My writing group gathered for dinner here the other night. The "Sh*tty First Draft Writing Group" has five members, each of whom has suffered the death of a child, each of whom has a strong character and a love for the written word. We meet to encourage one other to write - even what Ann Lamott calls "sh*tty first drafts" - or ideas that are still in our minds, or scrawls on scraps of paper...any writing, in any form, is welcome.
One of our members, Robin (author of the blog Grief & Gratitude), is a wonderful resource - she has read all kinds of books and essays, and frequently shares them with us. I love that quality in her; she's a bit like a personal shopper for good writing on interesting topics. This week, she shared an essay by the writer Brian Doyle - an essay about two of the women who died in the shooting at Sandy Hook Elementary (there is a link to article in The Sun Magazine at the top of this post).
The entire essay is brief and beautiful, but the last paragraph in particular struck a chord in me:
"The next time someone says the word hero to you, you say this: There once were two women. One was named Dawn, and the other was named Mary. They both had two daughters. They both loved to kneel down to care for small beings. They leapt from their chairs and ran right at the boy with the rifle, and if we ever forget their names, if we ever forget the wind in that hallway, if we ever forget what they did, if we ever forget that there is something in us beyond sense and reason that snarls at death and runs roaring at it to defend children, if we ever forget that all children are our children, then we are fools who have allowed memory to be murdered too, and what good are we then? What good are we then?"As I prepare to attend the Ben Towne Foundation's annual BENefit this weekend, I look forward to gathering with parents, researchers, oncologists, hospital staff who treated Katie, family and friends who know firsthand that "there is something in us beyond sense and reason that snarls at death and runs roaring at it to defend children..."

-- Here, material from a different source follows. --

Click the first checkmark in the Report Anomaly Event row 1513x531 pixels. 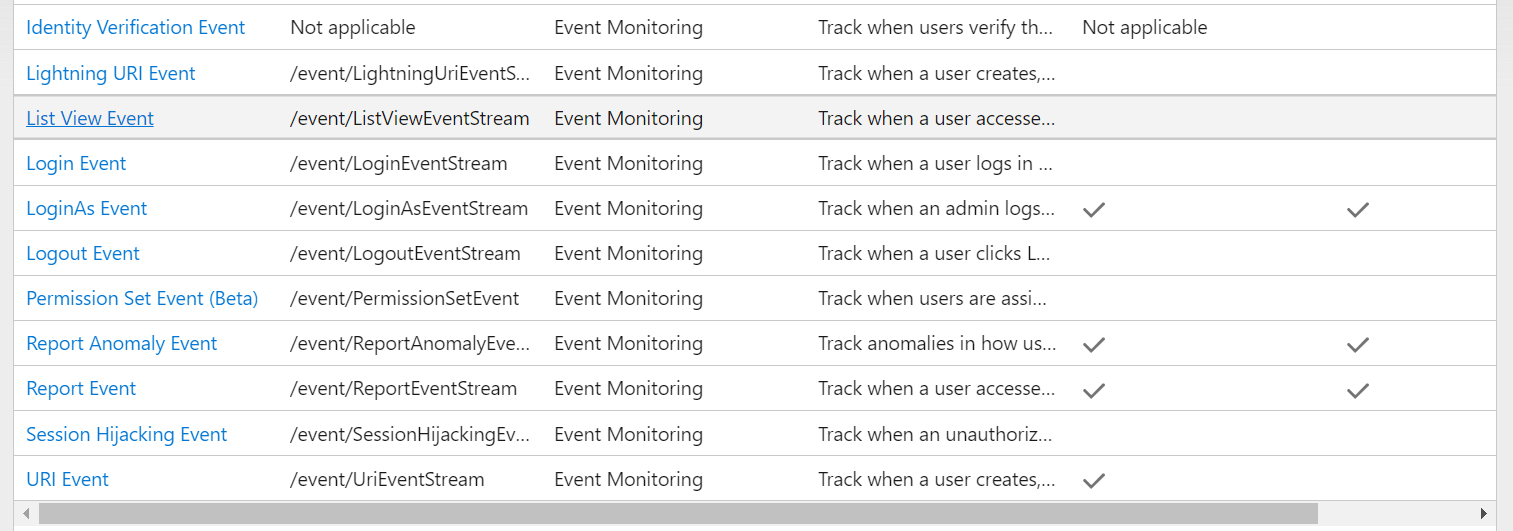1094,345
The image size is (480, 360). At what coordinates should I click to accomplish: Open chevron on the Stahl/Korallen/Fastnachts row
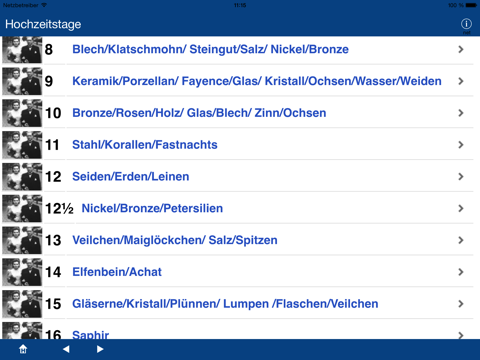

I will be grateful to be in such company. We will hear stories of the progress made this year, progress in research and the treatment of cancer through T-Cell therapy at Seattle Children's Research Institute's Jensen Lab (the first patient is in remission!). I will join hands with others who are snarling at death - at cancer - and together, we will run roaring at it to defend our children - all children - because, in fact, they are all our children.